_Available records_

******

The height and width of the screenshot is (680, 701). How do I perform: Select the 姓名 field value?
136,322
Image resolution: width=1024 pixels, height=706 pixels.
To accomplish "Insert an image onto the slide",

******

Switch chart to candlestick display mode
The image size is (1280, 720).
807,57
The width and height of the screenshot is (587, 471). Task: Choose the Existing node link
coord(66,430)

******

_Task prompt_
What do the lines above say from the one containing "Image resolution: width=1024" down to the one containing "an image onto"? Return them exactly, both end lines included, and only them.

_Result of this task_
Image resolution: width=1024 pixels, height=706 pixels.
To accomplish "Insert an image onto the slide",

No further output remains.